Use AICallKit SDK to capture frames from a user's camera and send them to a large language model (LLM) for inspection and analysis.
Before you begin
-
The following examples show how to capture frames using the API.
-
You must integrate AICallKit SDK in advance. For more information, see Integrate AICallKit SDK for Android, Integrate AICallKit SDK for iOS, and Integrate AICallKit SDK for Web.
-
AICallKit SDK V2.1.0 or later supports frame capture.
Feature description
During a call with a visual understanding agent, you can call the frame capture API to capture camera images for inspection. AICallKit SDK provides two capture modes that automatically capture images and push them to the LLM for analysis. This feature is suitable for scenarios such as industrial inspection and AI glass applications.
How it works
To implement frame capture, call startVisionCustomCapture. AICallKit SDK provides two modes:
-
One-time frame capture: captures images when a specific event occurs. For example, when a user clicks a button, camera images are pushed to the LLM for processing.
Parameter
Type
Description
isSingle
Boolean
The frame capture mode.
-
true: one-time frame capture
-
false (default): regular frame capture
text
String
The text prompt sent to the multimodal LLM.
eachDuration
Int
The frame capture duration. Unit: seconds.
num
Int
The number of images to capture.
userData
String
Custom business information passed along with the text and frames to the LLM.

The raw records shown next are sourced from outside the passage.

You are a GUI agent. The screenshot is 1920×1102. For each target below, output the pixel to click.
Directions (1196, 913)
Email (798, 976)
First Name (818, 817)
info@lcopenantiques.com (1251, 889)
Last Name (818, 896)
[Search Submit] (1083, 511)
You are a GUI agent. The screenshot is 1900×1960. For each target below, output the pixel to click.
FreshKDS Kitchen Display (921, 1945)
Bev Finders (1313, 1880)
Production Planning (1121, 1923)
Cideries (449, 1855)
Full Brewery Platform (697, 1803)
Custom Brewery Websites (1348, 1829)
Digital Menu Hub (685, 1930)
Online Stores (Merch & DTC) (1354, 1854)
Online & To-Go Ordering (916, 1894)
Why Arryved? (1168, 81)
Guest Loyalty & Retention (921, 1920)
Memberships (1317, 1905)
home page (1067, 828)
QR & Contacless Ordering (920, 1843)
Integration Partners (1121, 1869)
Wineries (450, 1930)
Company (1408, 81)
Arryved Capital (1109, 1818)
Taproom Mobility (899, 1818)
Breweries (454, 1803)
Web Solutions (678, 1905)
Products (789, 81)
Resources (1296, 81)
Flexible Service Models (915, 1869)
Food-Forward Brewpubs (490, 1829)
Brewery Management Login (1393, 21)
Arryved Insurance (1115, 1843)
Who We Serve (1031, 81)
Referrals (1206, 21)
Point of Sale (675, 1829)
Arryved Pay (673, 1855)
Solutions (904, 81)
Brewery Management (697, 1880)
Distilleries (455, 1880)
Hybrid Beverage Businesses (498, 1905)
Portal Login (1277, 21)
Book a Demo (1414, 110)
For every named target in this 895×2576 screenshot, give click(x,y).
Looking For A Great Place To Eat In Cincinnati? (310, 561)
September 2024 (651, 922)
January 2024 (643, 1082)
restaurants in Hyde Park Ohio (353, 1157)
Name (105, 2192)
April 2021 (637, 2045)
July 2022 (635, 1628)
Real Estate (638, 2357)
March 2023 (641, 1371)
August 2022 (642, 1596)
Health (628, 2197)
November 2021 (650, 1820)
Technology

Example: If the frame capture duration is 1 second and the number of images is 2, the system begins timing at the start of the call and processes the video data within that 1 second, evenly captures 2 frames, and sends them to the LLM for analysis.
-
-
Regular frame capture: automatically captures camera images at regular intervals over a specified duration and sends them to the LLM for processing.
Parameter
Type
Description
isSingle
Boolean
The frame capture mode.
-
true: one-time frame capture
-
false (default): regular frame capture
text
String
The text prompt sent to the multimodal LLM.
duration
Int
The frame capture duration. Unit: seconds.
eachDuration
Int
The frame capture interval. Unit: seconds.
num
Int
The number of images to capture each time.
userData
String
Custom business information passed along with the text and frames to the LLM.
enableASR
Boolean
Specifies whether to send ASR-recognized speech to the LLM as input.
-
true
-
false (default)
NoteThis parameter is available only in AICallKit SDK V2.2.0 or later.
Example: If the duration is 100 seconds, with a capture interval of 2 seconds and 2 images per cycle, the system captures 2 evenly distributed frames every 2 seconds throughout the 100-second period starting from when the API is called and sends them to the LLM for analysis. The frame capture mode and userData remain unchanged during this process.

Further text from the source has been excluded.